Garry Felgate, chief executive of the Energy Retail Association, says: “Ofgem’s report will hopefully lay to rest customers’ concerns about this payment method, as the vast majority of direct debit users appreciate being able to budget and pay for their energy this way.”
Could you get money back?
Half of all energy customers pay for their electricity and gas by direct debit, and by doing so often benefit from reduced bills.
Energy companies base your direct debit payments around an estimate of what they think your electricity and/or gas usage will be over the year. The problem is, they tend to overestimate your usage.
This is actually a good thing; if suppliers underestimated usage that you could end up being hit with an additional bill at the year-end. The amount of money that you are in-credit by is used by your supplier as a buffer in case there is any shortfall during the winter months, when the amount of energy you use increases. If the money isn’t used, then it will be refunded to you at the end of the year.
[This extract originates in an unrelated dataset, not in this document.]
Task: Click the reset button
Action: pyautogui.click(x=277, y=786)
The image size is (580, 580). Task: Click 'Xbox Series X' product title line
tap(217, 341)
However, while that money is acting as a buffer on your energy account, it isn’t earning any interest. So, claiming it back now could be an opportunity to bolster your cash reserves.
1. Get a meter reading
Direct debit payments are estimates, so you need to show your energy company exactly how much you are using. Once you’ve carried out a meter reading, simply pick up the phone and let your supplier know.
2. Find out if your account is in-credit
If it is, then you are entitled to ask for this money to be refunded. However, be aware that you might be refused. If you request a refund during the summer months, your supplier might argue that it needs to keep your account in credit to offset a higher energy usage during the winter months. A refund could cause you to go into debt later in the year.
If you are refused a refund and feel this is unjustified, then make sure you ask for a full explanation. Threatening to take your custom elsewhere might also help, but do try and work with the energy company. Getting into debt on your account should be avoided wherever possible unless you fancy an additional bill at the year end.
3. Get your direct debit payments adjusted
If it transpires that your direct debit payments are too high, you can make a formal request for your supplier to lower these.
Do this formally in writing; this will indicate that you are serious about getting your direct debits adjusted. Consumer Focus, the consumer rights organisation, states: “suppliers should take reasonable care when administering your account”. This includes ensuring your direct debit payments are fair.
Make sure you continue to take meter readings every three months, and pass these on to your supplier.
4. Make a complaint
If you wish to complain, then the first step is to detail your gripe in writing to your energy supplier. It is best to see if the problem can be resolved directly. If not, then contact the Energy Ombudsman, which adjudicates disputed customer claims for compensation.
5. Changing supplier
Take a new meter reading on the day you change your energy supply. Compare this with the readings on your final bill from your old supplier and the first bill from your new supplier. If you notice a significant difference, then contact your supplier and ask why.
6. Know your rights
The direct debit guarantee means that energy suppliers cannot increase your monthly payments without giving you at least 10 working days’ notice first. If your supplier has broken this guarantee, then you can make a complaint to the Energy Ombudsman and potentially claim compensation.
If you’ve have a complaint about a financial service product you have bought but the company you bought it from refuses to resolve your problem after eight weeks, the Ombudsman can help. The Ombudsman will investigate and resolve the matter. The Ombudsman is independent and its service is free to consumers. The Ombudsman may find in the company’s favour but consumers don’t have accept its decision and are always free to go to court instead. But if they do accept an Ombudsman’s decision, it is binding both on them and on the business.